Overcoming INFIDELITY: For the Partner Who Strayed
- Dr. Mark Lerner
- Nov 12, 2025
- 3 min read
Why Honesty Is Essential for Healing

By Mark D. Lerner, Ph.D.
Principal Consultant and Creator, AI-Integrated Emotional Wellness
When her husband asked what she had done with their engagement and wedding rings while having sex with her lover Dennis—beginning just weeks before their wedding day and continuing for years—she said, “I took them off with my clothes and put them in my purse.” When he asked why she hadn't told the truth, she said, “I was only thinking of the big things.” Her cold, dismissive words nearly drove him to end his life.
Have you been unfaithful to your partner—breaking the bond of trust? Has your partner found out that you've betrayed them—triggering the psychological trauma of infidelity? You're not alone. Research points to an epidemic of infidelity in America.
If your partner has found out about your infidelity, you may believe that withholding details of what happened, when it happened, and why it happened is protecting them from pain—and protecting you from shame. This belief is understandable—but it’s profoundly mistaken. Holding the truth hostage doesn't protect your partner; it protects you from discomfort while prolonging their grief and suffering.
Infidelity is not what you did. It’s the psychological impact of your actions on your partner—and, potentially, your respective friends and loved ones.
In a recent article, I read that “Infidelity can be one of the most painful experiences you can have next to losing a child.” That's how devastating betrayal can be. Infidelity can shatter the betrayed’s trust in others—and in their own sense of self. There's also a significant relationship between infidelity and suicide.
A woman who betrayed her husband for over a decade recently shared with me that she needed to “bury” what happened and “move on.” As I explained to her, denial—including the minimization or distortion of reality—doesn't heal the wounds of infidelity; it deepens them.
Avoidance is not overcoming—it's a failed escape from truth, accountability, and reality.
When truths and outright lies are disclosed gradually over time—what's often called "Trickle Truth"—the betrayal doesn't end; it continues. Every new story retraumatizes your betrayed partner, compounding deception. Trickle Truth is not delayed honesty—it's ongoing betrayal.
If you want to remain in your relationship, you must do what a veteran FDNY firefighter and client once shared was important to him—“Own your shit!” You must be willing to face the discomfort, shame, and fear of being outed as unfaithful. This isn't punishment—it’s accountability—and the respect you owe your partner.
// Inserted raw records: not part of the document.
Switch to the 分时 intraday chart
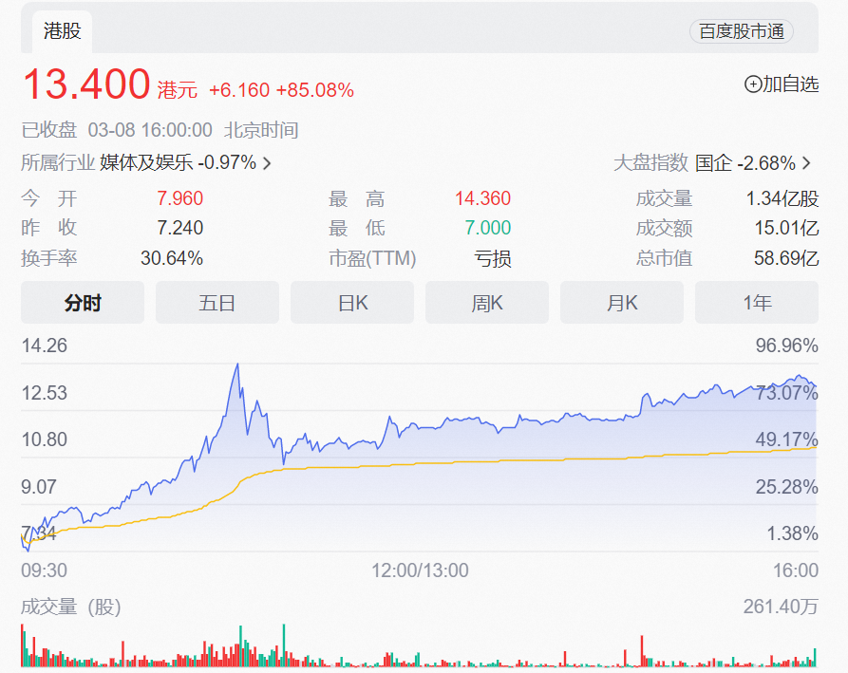This screenshot has width=848, height=673. [83, 303]
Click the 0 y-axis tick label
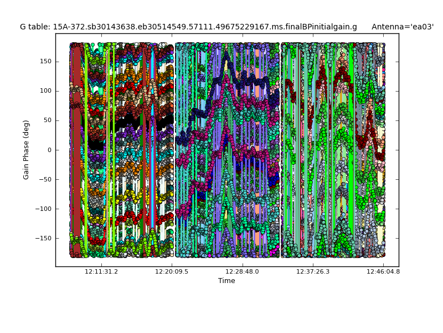This screenshot has height=333, width=443. [50, 150]
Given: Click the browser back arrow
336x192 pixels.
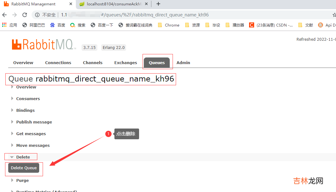Looking at the screenshot, I should pos(4,15).
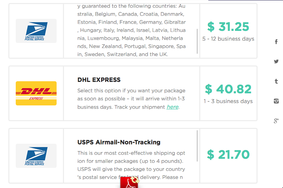Click the guaranteed countries list text
Screen dimensions: 283x188
131,30
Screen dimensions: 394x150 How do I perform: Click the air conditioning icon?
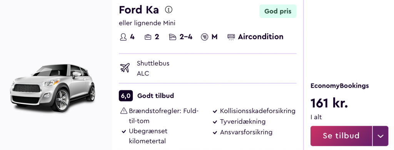click(x=231, y=37)
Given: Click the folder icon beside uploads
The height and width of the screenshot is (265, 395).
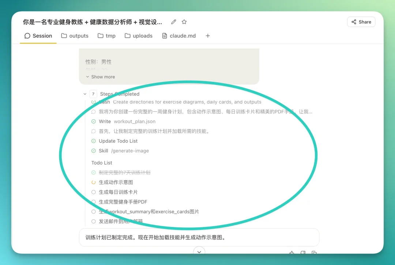Looking at the screenshot, I should coord(128,35).
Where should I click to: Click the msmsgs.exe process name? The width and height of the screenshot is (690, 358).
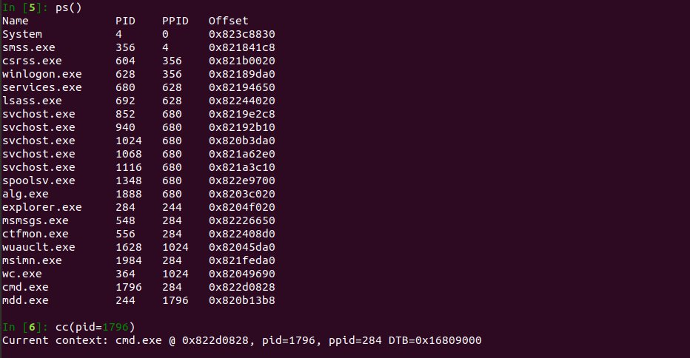36,220
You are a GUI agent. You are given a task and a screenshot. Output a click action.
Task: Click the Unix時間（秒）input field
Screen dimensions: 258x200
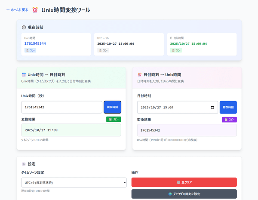61,107
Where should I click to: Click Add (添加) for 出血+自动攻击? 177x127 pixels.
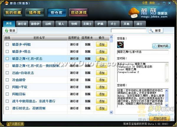pyautogui.click(x=101, y=73)
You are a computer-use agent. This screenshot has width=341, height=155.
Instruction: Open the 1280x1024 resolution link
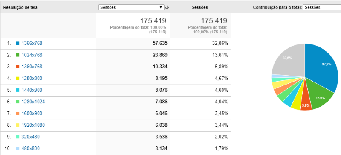coord(33,102)
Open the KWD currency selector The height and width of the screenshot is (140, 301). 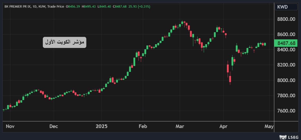coord(286,7)
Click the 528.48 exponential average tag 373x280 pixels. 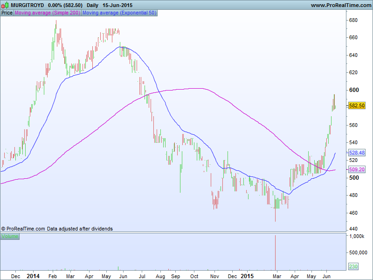tap(357, 153)
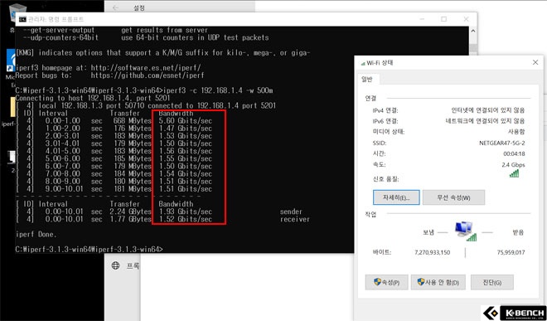Maximize the command prompt window
The height and width of the screenshot is (321, 547).
tap(443, 19)
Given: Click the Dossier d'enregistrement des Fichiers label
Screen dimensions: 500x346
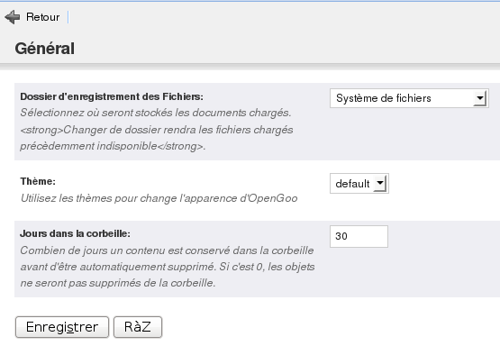Looking at the screenshot, I should 112,96.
Evidence-based interventions with couples grappling with infidelity share a common theme: to overcome infidelity, you must be willing to tell the whole truth—once, clearly, without minimization, justification, or defensiveness—and be willing to answer your partner's questions honestly. The questions you’re facing are not attacks; they’re attempts for your partner to regain a sense of control that you have taken away through your actions.
Recognize that telling your partner that you "just don't remember what happened" after getting into your lover's bed for the first time—weeks before your wedding day—is profoundly insulting, invalidating, and an avoidance of accountability. It's further betrayal.
Today, Artificial Intelligence (AI) can provide strategies and tools to help you understand what you can do to achieve a desired objective—such as staying in your relationship or leaving. In addition to practical, accessible information, AI can help organize your thoughts, reduce your anxiety, and support your decision-making.
AI-Integrated Emotional Wellness (AIEW) can take you one step further—offering a path to overcome infidelity and potentially begin a new, better chapter in your relationship. AIEW recognizes that technology can't replace the need for genuine, authentic human presence. No technology can substitute for the courage required to sit face-to-face, tell the whole truth, and take responsibility for the pain you've caused.
Healing demands honesty, transparency, and accountability—the truth. I strongly recommend having the benefit of speaking with a mental health professional experienced in helping couples grappling with infidelity. PsychologyToday offers a search engine to help you find a therapist in your area.
If you truly wish to overcome infidelity, choosing this path is how you honor your partner’s dignity and begin repairing what you have broken.
Betrayal does not end when your affair ends. It ends when the whole truth is told.